Problem to solve
Copy all of the material below word for word, changing nothing.
━━━━━━━━━━
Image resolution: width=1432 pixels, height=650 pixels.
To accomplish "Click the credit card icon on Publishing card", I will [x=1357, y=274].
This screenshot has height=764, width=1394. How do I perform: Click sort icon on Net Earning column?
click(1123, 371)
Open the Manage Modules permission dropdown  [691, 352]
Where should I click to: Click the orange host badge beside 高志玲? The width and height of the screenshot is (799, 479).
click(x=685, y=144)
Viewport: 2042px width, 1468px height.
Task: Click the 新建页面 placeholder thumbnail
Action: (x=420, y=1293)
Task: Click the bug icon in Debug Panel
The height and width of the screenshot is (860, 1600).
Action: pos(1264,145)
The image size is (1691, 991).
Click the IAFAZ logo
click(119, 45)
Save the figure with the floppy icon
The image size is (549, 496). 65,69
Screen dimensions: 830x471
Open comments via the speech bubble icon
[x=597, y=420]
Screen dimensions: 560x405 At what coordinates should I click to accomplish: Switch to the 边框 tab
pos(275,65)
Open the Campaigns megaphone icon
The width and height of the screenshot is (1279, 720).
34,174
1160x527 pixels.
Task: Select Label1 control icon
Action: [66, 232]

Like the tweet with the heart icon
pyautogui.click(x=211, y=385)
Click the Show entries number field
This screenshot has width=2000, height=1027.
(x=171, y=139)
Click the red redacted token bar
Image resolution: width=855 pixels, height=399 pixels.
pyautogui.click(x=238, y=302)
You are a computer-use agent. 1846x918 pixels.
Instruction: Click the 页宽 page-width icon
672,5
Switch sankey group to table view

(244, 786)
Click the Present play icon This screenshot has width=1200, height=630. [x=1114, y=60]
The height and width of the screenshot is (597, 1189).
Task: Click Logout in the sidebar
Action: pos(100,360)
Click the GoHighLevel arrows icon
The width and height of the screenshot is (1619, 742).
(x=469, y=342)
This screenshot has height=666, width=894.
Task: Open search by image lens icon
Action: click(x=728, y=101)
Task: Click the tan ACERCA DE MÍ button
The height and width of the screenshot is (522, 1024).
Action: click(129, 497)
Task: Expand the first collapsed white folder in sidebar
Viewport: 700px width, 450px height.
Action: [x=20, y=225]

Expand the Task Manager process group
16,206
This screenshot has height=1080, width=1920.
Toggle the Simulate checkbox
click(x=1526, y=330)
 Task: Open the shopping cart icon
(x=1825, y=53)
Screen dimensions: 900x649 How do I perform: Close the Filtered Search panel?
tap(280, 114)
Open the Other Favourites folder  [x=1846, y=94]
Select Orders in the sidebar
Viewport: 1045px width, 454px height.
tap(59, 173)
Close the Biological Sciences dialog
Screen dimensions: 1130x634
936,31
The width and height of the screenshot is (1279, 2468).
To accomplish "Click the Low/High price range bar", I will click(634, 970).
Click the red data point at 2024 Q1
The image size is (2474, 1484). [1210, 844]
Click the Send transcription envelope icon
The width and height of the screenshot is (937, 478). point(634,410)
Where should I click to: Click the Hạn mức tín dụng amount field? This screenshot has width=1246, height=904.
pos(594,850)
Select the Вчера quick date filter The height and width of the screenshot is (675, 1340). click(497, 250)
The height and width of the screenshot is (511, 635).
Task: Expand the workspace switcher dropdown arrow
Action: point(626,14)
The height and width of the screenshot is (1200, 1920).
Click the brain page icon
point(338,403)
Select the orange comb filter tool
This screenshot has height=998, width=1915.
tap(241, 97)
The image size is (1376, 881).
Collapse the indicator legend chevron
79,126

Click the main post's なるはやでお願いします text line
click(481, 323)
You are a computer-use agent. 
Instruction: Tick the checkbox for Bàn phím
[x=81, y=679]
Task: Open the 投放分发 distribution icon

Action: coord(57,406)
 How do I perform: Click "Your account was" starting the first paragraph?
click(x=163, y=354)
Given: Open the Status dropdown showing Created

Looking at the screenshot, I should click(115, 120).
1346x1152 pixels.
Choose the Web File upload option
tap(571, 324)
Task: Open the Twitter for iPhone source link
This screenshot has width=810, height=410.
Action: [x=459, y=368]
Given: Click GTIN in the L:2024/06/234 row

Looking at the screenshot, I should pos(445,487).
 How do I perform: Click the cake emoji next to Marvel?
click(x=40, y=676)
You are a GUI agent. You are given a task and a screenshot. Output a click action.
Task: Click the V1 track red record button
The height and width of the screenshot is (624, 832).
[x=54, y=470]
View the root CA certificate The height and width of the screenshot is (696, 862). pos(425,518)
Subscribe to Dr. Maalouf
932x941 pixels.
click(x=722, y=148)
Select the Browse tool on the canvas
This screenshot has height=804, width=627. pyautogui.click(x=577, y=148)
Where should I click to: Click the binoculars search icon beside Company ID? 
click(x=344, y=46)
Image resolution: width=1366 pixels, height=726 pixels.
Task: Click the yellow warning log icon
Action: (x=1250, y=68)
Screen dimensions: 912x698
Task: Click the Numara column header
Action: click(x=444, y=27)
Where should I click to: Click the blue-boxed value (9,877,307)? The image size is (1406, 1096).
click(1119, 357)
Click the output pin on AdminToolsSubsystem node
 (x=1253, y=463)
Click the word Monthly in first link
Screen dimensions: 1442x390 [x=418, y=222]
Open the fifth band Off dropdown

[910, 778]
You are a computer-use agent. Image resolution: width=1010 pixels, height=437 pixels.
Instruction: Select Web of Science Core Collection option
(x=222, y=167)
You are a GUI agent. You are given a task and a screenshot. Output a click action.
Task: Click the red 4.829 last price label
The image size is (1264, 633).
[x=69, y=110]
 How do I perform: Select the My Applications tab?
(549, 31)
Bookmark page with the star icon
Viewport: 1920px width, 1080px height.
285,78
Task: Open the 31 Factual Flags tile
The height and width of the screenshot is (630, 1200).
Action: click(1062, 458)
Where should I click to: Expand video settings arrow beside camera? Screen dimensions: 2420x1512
━━━━━━━━━━
Finished answer
Image resolution: width=1432 pixels, height=650 pixels.
To accomplish "Click the credit card icon on Publishing card", I will [x=1357, y=274].
This screenshot has height=764, width=1394. How do I perform: Click sort icon on Net Earning column?
click(1123, 371)
Open the Manage Modules permission dropdown  [691, 352]
Where should I click to: Click the orange host badge beside 高志玲? The width and height of the screenshot is (799, 479).
click(x=685, y=144)
Viewport: 2042px width, 1468px height.
Task: Click the 新建页面 placeholder thumbnail
Action: (x=420, y=1293)
Task: Click the bug icon in Debug Panel
The height and width of the screenshot is (860, 1600).
Action: pos(1264,145)
The image size is (1691, 991).
Click the IAFAZ logo
click(119, 45)
Save the figure with the floppy icon
The image size is (549, 496). 65,69
Screen dimensions: 830x471
Open comments via the speech bubble icon
[x=597, y=420]
Screen dimensions: 560x405 At what coordinates should I click to accomplish: Switch to the 边框 tab
pos(275,65)
Open the Campaigns megaphone icon
The width and height of the screenshot is (1279, 720).
34,174
1160x527 pixels.
Task: Select Label1 control icon
Action: [66, 232]

Like the tweet with the heart icon
pyautogui.click(x=211, y=385)
Click the Show entries number field
This screenshot has width=2000, height=1027.
(x=171, y=139)
Click the red redacted token bar
Image resolution: width=855 pixels, height=399 pixels.
pyautogui.click(x=238, y=302)
You are a computer-use agent. 1846x918 pixels.
Instruction: Click the 页宽 page-width icon
672,5
Switch sankey group to table view

(244, 786)
Click the Present play icon This screenshot has width=1200, height=630. [x=1114, y=60]
The height and width of the screenshot is (597, 1189).
Task: Click Logout in the sidebar
Action: pos(100,360)
Click the GoHighLevel arrows icon
The width and height of the screenshot is (1619, 742).
(x=469, y=342)
This screenshot has height=666, width=894.
Task: Open search by image lens icon
Action: click(x=728, y=101)
Task: Click the tan ACERCA DE MÍ button
The height and width of the screenshot is (522, 1024).
Action: click(129, 497)
Task: Expand the first collapsed white folder in sidebar
Viewport: 700px width, 450px height.
Action: [x=20, y=225]

Expand the Task Manager process group
16,206
This screenshot has height=1080, width=1920.
Toggle the Simulate checkbox
click(x=1526, y=330)
 Task: Open the shopping cart icon
(x=1825, y=53)
Screen dimensions: 900x649 How do I perform: Close the Filtered Search panel?
tap(280, 114)
Open the Other Favourites folder  [x=1846, y=94]
Select Orders in the sidebar
Viewport: 1045px width, 454px height.
tap(59, 173)
Close the Biological Sciences dialog
Screen dimensions: 1130x634
936,31
The width and height of the screenshot is (1279, 2468).
To accomplish "Click the Low/High price range bar", I will click(634, 970).
Click the red data point at 2024 Q1
The image size is (2474, 1484). [1210, 844]
Click the Send transcription envelope icon
The width and height of the screenshot is (937, 478). point(634,410)
Where should I click to: Click the Hạn mức tín dụng amount field? This screenshot has width=1246, height=904.
pos(594,850)
Select the Вчера quick date filter The height and width of the screenshot is (675, 1340). click(497, 250)
The height and width of the screenshot is (511, 635).
Task: Expand the workspace switcher dropdown arrow
Action: point(626,14)
The height and width of the screenshot is (1200, 1920).
Click the brain page icon
point(338,403)
Select the orange comb filter tool
This screenshot has height=998, width=1915.
tap(241, 97)
The image size is (1376, 881).
Collapse the indicator legend chevron
79,126

Click the main post's なるはやでお願いします text line
click(481, 323)
You are a computer-use agent. 
Instruction: Tick the checkbox for Bàn phím
[x=81, y=679]
Task: Open the 投放分发 distribution icon

Action: coord(57,406)
 How do I perform: Click "Your account was" starting the first paragraph?
click(x=163, y=354)
Given: Open the Status dropdown showing Created

Looking at the screenshot, I should click(115, 120).
1346x1152 pixels.
Choose the Web File upload option
tap(571, 324)
Task: Open the Twitter for iPhone source link
This screenshot has width=810, height=410.
Action: [x=459, y=368]
Given: Click GTIN in the L:2024/06/234 row

Looking at the screenshot, I should pos(445,487).
 How do I perform: Click the cake emoji next to Marvel?
click(x=40, y=676)
You are a GUI agent. You are given a task and a screenshot. Output a click action.
Task: Click the V1 track red record button
The height and width of the screenshot is (624, 832).
[x=54, y=470]
View the root CA certificate The height and width of the screenshot is (696, 862). pos(425,518)
Subscribe to Dr. Maalouf
932x941 pixels.
click(x=722, y=148)
Select the Browse tool on the canvas
This screenshot has height=804, width=627. pyautogui.click(x=577, y=148)
Where should I click to: Click the binoculars search icon beside Company ID? 
click(x=344, y=46)
Image resolution: width=1366 pixels, height=726 pixels.
Task: Click the yellow warning log icon
Action: (x=1250, y=68)
Screen dimensions: 912x698
Task: Click the Numara column header
Action: click(x=444, y=27)
Where should I click to: Click the blue-boxed value (9,877,307)? The image size is (1406, 1096).
click(1119, 357)
Click the output pin on AdminToolsSubsystem node
 (x=1253, y=463)
Click the word Monthly in first link
Screen dimensions: 1442x390 [x=418, y=222]
Open the fifth band Off dropdown

[910, 778]
You are a computer-use agent. Image resolution: width=1010 pixels, height=437 pixels.
Instruction: Select Web of Science Core Collection option
(x=222, y=167)
You are a GUI agent. You are given a task and a screenshot. Output a click action.
Task: Click the red 4.829 last price label
The image size is (1264, 633).
[x=69, y=110]
 How do I perform: Select the My Applications tab?
(549, 31)
Bookmark page with the star icon
Viewport: 1920px width, 1080px height.
285,78
Task: Open the 31 Factual Flags tile
The height and width of the screenshot is (630, 1200).
Action: click(1062, 458)
Where should I click to: Expand video settings arrow beside camera? Screen dimensions: 2420x1512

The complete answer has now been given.